Nous les barbares © UFO Distribution

Nous les barbares © UFO Distribution

La répétition du procédé déclenche une maïeutique de création telle que celles auxquelles on assiste régulièrement dans les salles de spectacle. Le cinéaste réussit à échapper au théâtre filmé car il sait pertinemment raccorder ses bouts de décors avec ses chorégraphies de caméra. Il contourne également l‘objet théorique (que pouvait constituer notamment After Blue) grâce à une très lisible structure au cordeau, bien qu’il ne se renie nullement dans son écriture si caractéristique, mi-confessionnelle, mi-absurde. Il trouve un entre-deux salvateur, direct dans le ressenti, flottant dans son atmosphère, et dont le deuxième court-métrage constitue le point d’orgue. Tout concourt à sublimer l’individualité de sa matière première humaine et à rendre hommage au collectif. Le format court de la « variation en humeurs chorales dans la quasi-improvisation » lui permet d’expérimenter à sa guise, sans virer au vain exercice de style. Car Bertrand Mandico a vraiment des choses à dire sur le work in progress : il fait surgir de nouveaux récits au détour des méandres scénaristiques, et unit les morceaux de témoignages avec une maestria visuelle assez bluffante. A travers ce geste, il apporte à la fois au cinéma et au théâtre.

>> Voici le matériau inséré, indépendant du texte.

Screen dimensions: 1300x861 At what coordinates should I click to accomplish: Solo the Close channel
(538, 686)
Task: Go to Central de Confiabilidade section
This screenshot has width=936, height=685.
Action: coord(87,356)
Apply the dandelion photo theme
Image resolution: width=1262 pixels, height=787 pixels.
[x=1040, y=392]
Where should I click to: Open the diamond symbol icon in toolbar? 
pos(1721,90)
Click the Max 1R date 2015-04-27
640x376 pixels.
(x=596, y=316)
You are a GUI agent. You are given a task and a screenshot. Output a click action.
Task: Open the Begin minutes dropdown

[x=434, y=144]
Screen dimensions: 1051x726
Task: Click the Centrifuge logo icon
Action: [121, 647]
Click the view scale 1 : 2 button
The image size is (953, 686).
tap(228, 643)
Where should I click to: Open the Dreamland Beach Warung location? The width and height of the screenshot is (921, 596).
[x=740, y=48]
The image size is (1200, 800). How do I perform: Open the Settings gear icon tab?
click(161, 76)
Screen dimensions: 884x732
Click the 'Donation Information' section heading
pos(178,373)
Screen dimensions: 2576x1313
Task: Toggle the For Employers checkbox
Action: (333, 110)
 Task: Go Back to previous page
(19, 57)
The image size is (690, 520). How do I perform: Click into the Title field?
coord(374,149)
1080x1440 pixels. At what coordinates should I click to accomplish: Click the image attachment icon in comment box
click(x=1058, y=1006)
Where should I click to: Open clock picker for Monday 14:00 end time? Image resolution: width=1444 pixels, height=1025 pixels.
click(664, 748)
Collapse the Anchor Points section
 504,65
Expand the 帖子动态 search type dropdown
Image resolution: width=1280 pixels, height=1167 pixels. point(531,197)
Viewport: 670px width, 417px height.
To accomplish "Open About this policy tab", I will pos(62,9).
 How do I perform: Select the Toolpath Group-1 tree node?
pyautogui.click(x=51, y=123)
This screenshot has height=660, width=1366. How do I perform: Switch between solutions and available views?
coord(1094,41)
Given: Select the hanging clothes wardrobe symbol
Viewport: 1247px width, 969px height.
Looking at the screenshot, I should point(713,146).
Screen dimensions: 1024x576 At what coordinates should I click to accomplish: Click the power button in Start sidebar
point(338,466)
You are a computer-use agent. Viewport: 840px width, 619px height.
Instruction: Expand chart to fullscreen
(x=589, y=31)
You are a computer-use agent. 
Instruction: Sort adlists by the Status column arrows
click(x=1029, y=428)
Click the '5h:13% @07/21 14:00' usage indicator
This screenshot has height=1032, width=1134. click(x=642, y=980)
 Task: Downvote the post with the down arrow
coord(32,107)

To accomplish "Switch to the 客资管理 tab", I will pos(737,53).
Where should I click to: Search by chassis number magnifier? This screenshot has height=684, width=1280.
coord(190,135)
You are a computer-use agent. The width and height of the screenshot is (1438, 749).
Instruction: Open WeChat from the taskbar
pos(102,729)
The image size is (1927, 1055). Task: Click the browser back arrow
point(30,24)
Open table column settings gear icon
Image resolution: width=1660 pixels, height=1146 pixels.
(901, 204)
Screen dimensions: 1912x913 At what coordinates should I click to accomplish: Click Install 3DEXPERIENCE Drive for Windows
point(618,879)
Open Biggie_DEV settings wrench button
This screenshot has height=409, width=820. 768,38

Nous les barbares © UFO Distribution

Nous les barbares © UFO Distribution

Au-delà de ses méandres et de son dispositif passionnant, le projet Conann apporte également une pierre supplémentaire à l’édifice organique bâti de film en film par Bertrand Mandico. Le corps, la chair, les organes, les viscosités ont toujours fait partie de son vocabulaire (revoir à ce titre le fabuleux Notre-Dame des Hormones de 2015 dans lequel, déjà, il était question d’un « cimetière des actrices oubliées » où s’échouaient Nathalie Richard et Elina Löwensohn), que l’on pouvait admirer, rêver, imaginer, mais que l’écran de cinéma mettait à distance, en quelques sorte. Le précieux apport des deux courts métrages est de rendre encore plus tangible la matière, qui continue à s’étaler sur un écran, certes, mais que la réalité du dispositif cinématographique nous permet d’approcher encore un peu plus. Dans Rainer…, les tripes à l’air de l’une des guerrières sont palpables, les têtes coupées sont à nos côtés, les corps exultent, les décors atteignent une viscéralité qui les fait encore un peu plus toucher du doigt le rêve, le vrai, celui de nos nuits. Ainsi tout est exacerbé, les ressentis, la cruauté, la rage, la douleur, l’errance, les affres du corps autant que celles de l’esprit. Et c’est d’une beauté sans nom.